Pare che a Bologna, terra del ragù, si insegni in una scuola elementare e in una scuola media un’ora di religione cattolica molto particolare: la realtà multietnica ha indotto il docente di religione e quello di materia alternativa a collaborare per introdurre i piccolini ai fondamenti delle principali religioni. Pare che la cosa abbia avuto successo e pare che ci sia un comitato genitori che, in nome della scuola laica, diffidi la dirigente dal continuare questo esperimento. 



Così apprendiamo, da un lato, che laicità significhi “essere di nessuno”, abitare uno spazio vuoto in cui oggettivamente distanziarsi da tutto. È una bella favola quella che ci racconta chi sostiene che si possa vivere nella storia da neutrali, senza storia. Una favola che è una bugia, perché anche l’ateismo o l’agnosticismo sono un dichiarato atteggiamento religioso, mentre il laico è colui che non ha paura di incontrare e di confrontarsi con tutto: la laicità è la terra di tutti, non quella di nessuno. Anche degli atei e degli agnostici. 



Ma a Bologna apprendiamo anche che si può insegnare religione in modo equidistante, senza alcuna ipotesi, trasmettendo un sapere senza alcun sapore. Da anni nelle mie classi delle superiori racconto il dramma del senso religioso parlando di induisti, buddhisti, confuciani, shintoisti, ebrei e islamici. E da anni lo faccio col desiderio di mostrare la nobiltà esistenziale e l’impatto culturale di queste tradizioni religiose. È una premessa utile al processo che con sarcasmo chiamo di “svaccinazione” dal cristianesimo: troppe volte l’educazione cristiana si è ridotta ad introdurre nel cuore e nella testa dei ragazzi quel tanto di cristianesimo da renderglielo indigesto e insopportabile. Affrontare queste fedi mi aiuta a riprendere le domande di fondo della vita, a renderli di nuovo disponibili ad ascoltare come nuove le parole della fede comprendendo il perché siano state così rivoluzionarie per la cultura occidentale e orientale. 



C’è una differenza tra sincretismo e apertura del cuore: l’intenzione. Se io voglio restituirti tutta la freschezza del cristianesimo così che tu possa capire meglio Dante, Caravaggio, Hegel o Oscar Wilde oppure se io voglio impedirti di religere, di riannodare tutti i fili del mondo che hai dentro con quello che c’è fuori. Rendendoti dotto di nozioni, ma povero di sapere. 

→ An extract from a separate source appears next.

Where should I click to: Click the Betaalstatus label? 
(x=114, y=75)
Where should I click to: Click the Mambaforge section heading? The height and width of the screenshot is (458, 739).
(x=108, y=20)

A Bologna laici e religiosi rischiano di far questo, ovvero di cucinare il ragù mettendo la stessa dose di tutti gli ingredienti oppure pretendendo che niente si mischi al pomodoro. Un’idea eccezionale, forse, ma di quelle destinate a lasciare la tavola senza commensali. Impiegati a cercare altrove qualcosa che li nutra con gusto.